··· TASK INPUTS ···

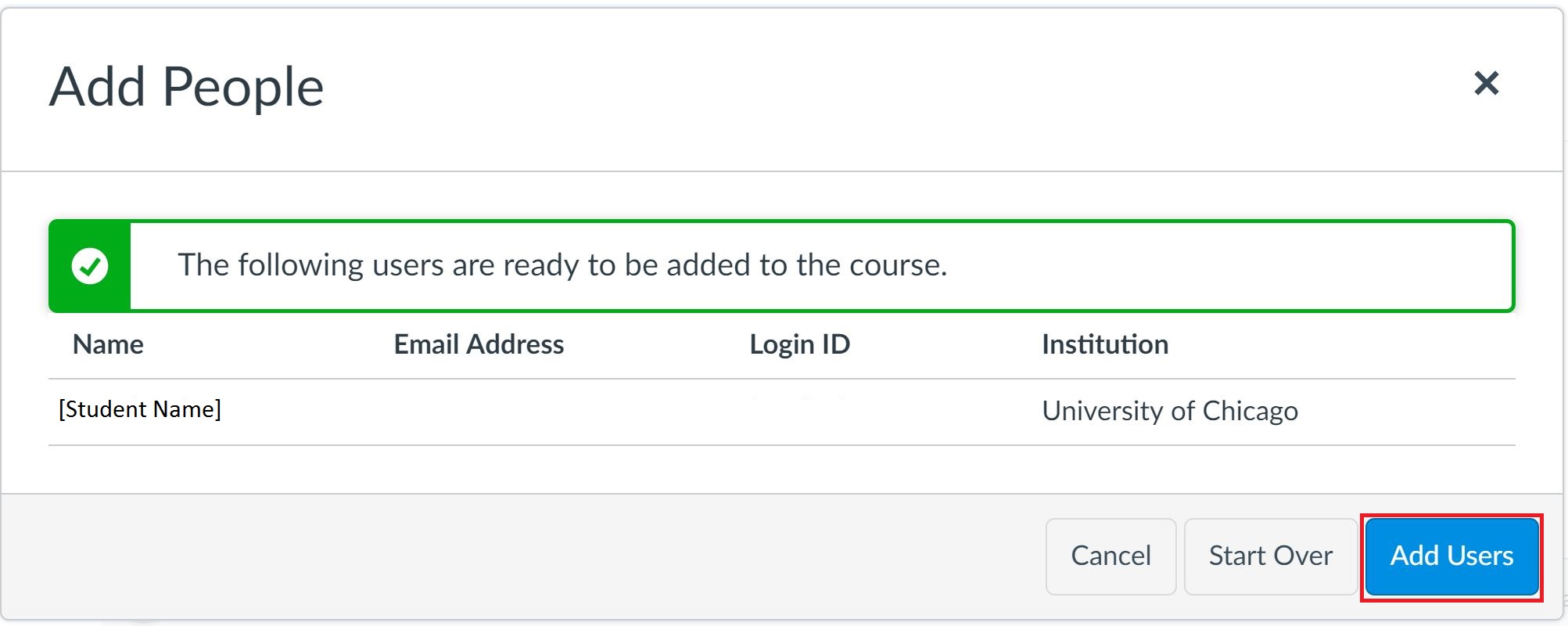Click the green checkmark panel on the banner
The image size is (1568, 626).
tap(88, 265)
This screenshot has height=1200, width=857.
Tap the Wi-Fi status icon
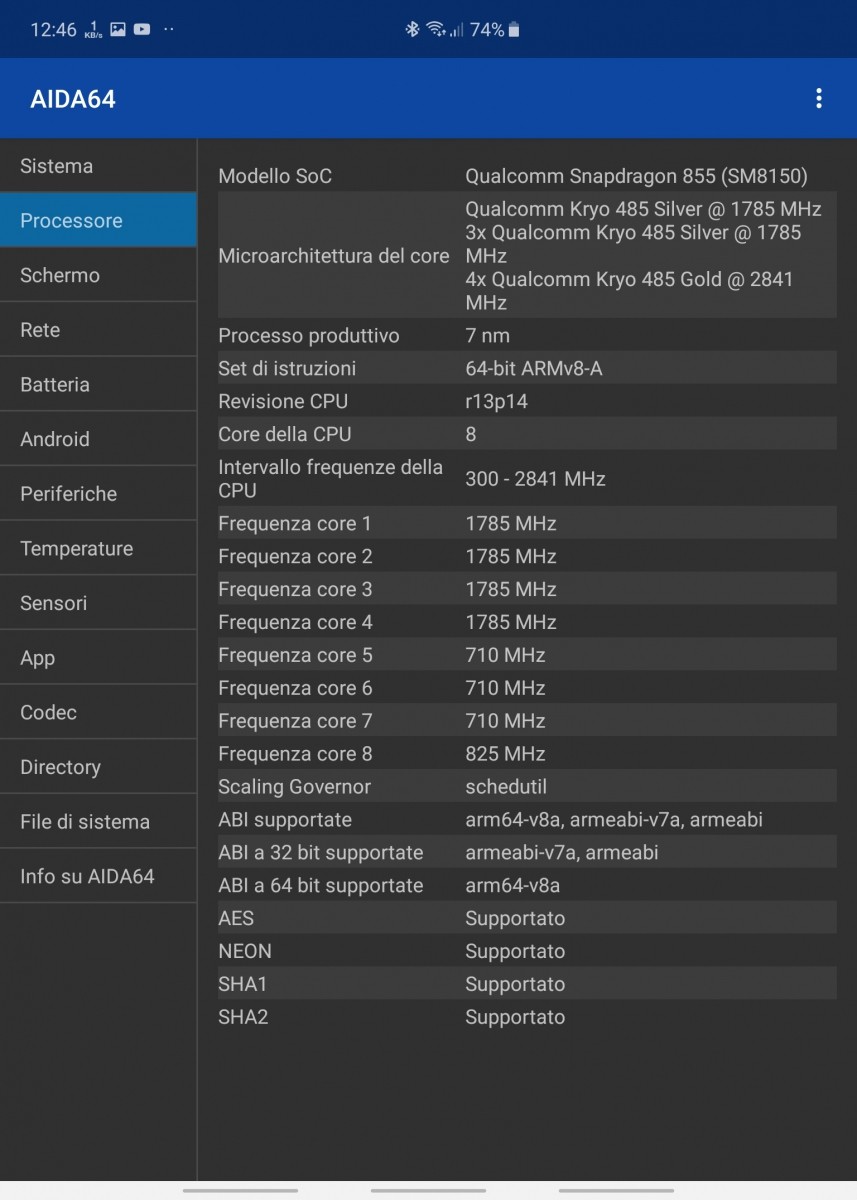435,30
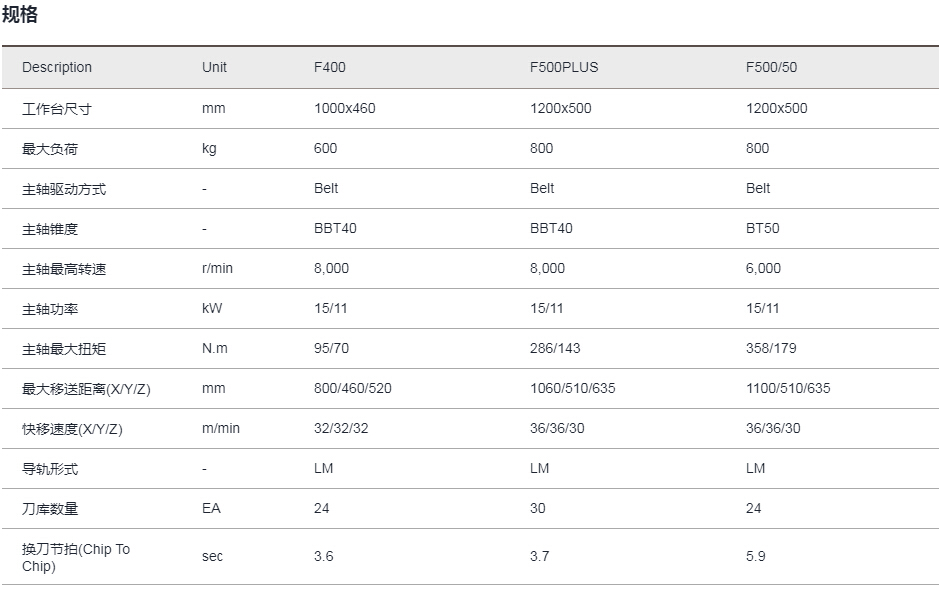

···

TRY IT -
With the pictures left out, transcribe exactly the lines from the line holding "This screenshot has height=1200, width=857." through the closing line of the entries.

RESPONSE FOR THIS EXERCISE -
This screenshot has height=1200, width=857.
Tap the Wi-Fi status icon
435,30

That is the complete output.